The Kirkuk Connection
As many as 80 IS fighters and over 115 others including Kurdish Peshmerga troops were killed last Friday when IS sleeper cells and operatives posing as civilians displaced from Mosul staged attacks in Kirkuk city and the nearby Dibs power plant before Iraqi security and Kurdish Peshmerga forces re-asserted control.
But interestingly, Abdul Ghani is not the only of relative of Saddam Hussein to have gained importance within the Islamic State.
It has long been asserted that Saddam era-officials played a central role in the rise of the Islamic State, and the group’s expansion across areas of Iraq and Syria in 2014 with Baath Party officials absorbed into the group while helping to strengthen the group’s spy networks, battle tactics and administration in areas under its control.
The younger generation
But this affiliation extends into direct family members. In addition to Abdul Ghani Saddam Hussein’s nephews Ayman and Ibrahim al-Ibrahim, son of Saddam’s half-brother Sabawi al-Ibrahim, both have roles in the story of IS’ evolution.

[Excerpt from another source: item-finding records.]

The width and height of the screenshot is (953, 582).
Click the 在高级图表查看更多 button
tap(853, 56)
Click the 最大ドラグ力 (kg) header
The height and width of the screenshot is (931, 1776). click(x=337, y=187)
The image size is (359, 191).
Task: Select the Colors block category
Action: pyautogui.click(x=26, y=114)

Sabawi al-Ibrahim, served as an head of secret police under Saddam Hussein during the 90’s and proved quick to join the insurgency against US forces in Iraq in 2001 when the Hussein regime was toppled coordinating attacks on Iraqi soil from the town of Zabadani, located close to Damascus.
During this time in Syria Syrian President Bashar al-Assad, keen to facilitate the movement of fighters into Iraq to target US forces is said to have met with Sabawi and other former Iraqi Baath figures, but later in 2005 under coalition pressure Assad gave Sabawi up. As a result he was sentenced to death for planning terror attacks in Iraq in 2009 but died of cancer before being put to death in 2013.
But according to The Henry Jackson Society even before this date both of Sabawi’s sons Ayman and Ibrahim had already come under US sanctions for their association with a shady paramilitary group called Fedayeen Saddam that arose after the US-invasion of 2001, and was loyal to Saddam before many members consequently migrated towards IS.
Ibrahim is accused of planning and taking part in the brutal massacre of as many as 1566 Shia Iraqi airforce cadets in an attack on Camp Speicher in Tikrit in June 2014, but consequently died fighting for the extremist group in Bayji in May 2015 in northern Iraq.
Ibrahim’s brother Ayman was in 2005 convicted of illegally crossing into Iraq from Syria, having already been sentenced to life imprisonment in a different case on charges of possession of illegal weapons and manufacturing explosives, and sentenced to 15 years in prison having been arrested in a raid in his home town of Tikrit.
However, according to Associated Press, with the help of a police officer in September 2006 Ayman Sabawi was able to escape from a prison located close to Mosul. And to this day he remains at large.